### Task to complete
Copy the material from the line containing "This screenshot has width=508, height=750." through the line containing "point(874,390)", both included. Shift each answer coordinate by adding 93 to it, leave everything else in those lines as it is, and output only those lines.

### Input
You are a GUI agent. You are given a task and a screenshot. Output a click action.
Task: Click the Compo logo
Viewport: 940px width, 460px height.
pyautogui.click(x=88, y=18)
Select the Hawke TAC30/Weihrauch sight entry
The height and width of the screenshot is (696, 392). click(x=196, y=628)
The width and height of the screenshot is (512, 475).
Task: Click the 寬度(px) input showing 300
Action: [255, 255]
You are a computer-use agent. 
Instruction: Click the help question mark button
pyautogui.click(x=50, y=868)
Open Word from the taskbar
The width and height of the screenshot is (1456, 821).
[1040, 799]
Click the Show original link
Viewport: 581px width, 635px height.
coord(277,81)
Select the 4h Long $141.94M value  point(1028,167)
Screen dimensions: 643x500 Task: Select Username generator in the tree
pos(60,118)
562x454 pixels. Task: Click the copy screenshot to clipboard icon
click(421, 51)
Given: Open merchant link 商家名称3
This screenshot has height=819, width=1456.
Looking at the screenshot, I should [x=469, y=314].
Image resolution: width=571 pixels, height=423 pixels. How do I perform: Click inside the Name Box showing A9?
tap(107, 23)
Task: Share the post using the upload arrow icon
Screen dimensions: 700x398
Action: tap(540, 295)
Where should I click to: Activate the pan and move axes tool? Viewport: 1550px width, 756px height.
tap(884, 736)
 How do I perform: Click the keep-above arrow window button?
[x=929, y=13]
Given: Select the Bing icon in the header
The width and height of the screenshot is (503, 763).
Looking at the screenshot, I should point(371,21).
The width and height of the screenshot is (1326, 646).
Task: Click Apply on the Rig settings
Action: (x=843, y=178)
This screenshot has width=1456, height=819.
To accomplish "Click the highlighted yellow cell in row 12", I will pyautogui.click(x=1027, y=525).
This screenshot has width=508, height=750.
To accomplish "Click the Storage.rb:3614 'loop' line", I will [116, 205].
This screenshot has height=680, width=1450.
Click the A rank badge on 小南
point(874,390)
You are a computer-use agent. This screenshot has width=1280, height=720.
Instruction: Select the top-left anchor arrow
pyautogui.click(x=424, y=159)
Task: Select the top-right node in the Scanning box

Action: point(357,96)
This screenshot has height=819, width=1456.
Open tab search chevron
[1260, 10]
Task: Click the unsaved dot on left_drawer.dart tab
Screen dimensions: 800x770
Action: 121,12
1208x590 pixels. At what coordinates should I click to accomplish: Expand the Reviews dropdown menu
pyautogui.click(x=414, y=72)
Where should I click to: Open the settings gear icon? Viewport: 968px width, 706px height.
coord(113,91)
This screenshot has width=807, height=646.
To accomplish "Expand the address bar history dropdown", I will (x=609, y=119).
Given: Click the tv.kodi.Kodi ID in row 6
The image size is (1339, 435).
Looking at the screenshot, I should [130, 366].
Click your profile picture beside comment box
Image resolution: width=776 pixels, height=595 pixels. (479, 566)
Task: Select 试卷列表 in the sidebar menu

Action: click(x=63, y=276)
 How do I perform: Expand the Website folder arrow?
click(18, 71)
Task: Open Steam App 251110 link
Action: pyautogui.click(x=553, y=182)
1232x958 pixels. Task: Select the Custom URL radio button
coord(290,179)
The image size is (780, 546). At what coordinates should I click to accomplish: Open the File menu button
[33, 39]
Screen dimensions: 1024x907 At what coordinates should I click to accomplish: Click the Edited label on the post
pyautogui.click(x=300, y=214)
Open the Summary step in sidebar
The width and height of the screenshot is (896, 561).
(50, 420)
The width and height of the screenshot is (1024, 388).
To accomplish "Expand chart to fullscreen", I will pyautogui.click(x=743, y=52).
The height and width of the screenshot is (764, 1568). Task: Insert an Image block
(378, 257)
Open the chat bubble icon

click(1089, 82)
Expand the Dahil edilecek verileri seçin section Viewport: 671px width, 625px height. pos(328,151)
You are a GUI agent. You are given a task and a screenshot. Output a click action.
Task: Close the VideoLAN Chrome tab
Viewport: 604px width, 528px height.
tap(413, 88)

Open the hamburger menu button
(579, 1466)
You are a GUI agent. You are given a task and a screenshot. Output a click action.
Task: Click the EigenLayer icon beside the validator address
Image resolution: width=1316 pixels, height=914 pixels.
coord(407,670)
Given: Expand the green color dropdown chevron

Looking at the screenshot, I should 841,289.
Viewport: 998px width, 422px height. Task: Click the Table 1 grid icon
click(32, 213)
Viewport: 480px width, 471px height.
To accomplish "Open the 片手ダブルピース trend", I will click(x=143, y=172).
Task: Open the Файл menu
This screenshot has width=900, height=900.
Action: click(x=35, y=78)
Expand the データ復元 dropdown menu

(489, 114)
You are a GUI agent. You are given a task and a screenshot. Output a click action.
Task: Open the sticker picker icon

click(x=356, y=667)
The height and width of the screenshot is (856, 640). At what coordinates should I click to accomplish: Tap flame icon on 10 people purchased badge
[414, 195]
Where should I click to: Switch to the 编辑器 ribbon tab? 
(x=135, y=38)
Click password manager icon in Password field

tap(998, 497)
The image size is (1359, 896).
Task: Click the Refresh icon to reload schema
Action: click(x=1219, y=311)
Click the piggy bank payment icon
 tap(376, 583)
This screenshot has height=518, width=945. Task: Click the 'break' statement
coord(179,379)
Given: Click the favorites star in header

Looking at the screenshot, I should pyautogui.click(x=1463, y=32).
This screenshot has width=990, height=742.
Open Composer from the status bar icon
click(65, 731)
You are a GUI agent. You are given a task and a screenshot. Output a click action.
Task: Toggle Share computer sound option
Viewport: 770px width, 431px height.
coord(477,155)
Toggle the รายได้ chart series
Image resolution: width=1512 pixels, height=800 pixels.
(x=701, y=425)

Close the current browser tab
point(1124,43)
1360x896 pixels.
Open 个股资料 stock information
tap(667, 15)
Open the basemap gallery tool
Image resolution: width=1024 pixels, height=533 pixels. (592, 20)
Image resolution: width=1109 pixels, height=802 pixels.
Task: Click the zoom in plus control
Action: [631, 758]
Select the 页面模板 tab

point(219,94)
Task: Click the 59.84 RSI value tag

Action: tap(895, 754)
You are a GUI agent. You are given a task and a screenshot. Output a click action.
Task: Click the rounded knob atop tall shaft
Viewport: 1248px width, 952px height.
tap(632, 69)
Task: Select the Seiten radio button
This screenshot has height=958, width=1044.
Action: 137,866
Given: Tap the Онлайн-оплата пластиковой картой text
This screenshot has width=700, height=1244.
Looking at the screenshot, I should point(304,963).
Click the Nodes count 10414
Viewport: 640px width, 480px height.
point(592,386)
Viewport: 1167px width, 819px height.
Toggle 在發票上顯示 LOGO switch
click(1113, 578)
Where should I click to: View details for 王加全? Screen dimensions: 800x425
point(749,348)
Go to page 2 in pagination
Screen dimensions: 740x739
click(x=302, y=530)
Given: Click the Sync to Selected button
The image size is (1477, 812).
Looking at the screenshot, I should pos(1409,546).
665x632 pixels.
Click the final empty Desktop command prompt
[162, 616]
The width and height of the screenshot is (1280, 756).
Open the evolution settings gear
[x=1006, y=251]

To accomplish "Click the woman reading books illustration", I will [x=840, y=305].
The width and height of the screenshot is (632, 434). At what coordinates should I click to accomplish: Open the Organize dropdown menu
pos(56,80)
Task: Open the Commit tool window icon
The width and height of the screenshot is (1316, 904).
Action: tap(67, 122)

### The solution
This screenshot has width=508, height=750.
To accomplish "Click the Storage.rb:3614 'loop' line", I will [209, 298].
This screenshot has height=680, width=1450.
Click the A rank badge on 小南
point(967,483)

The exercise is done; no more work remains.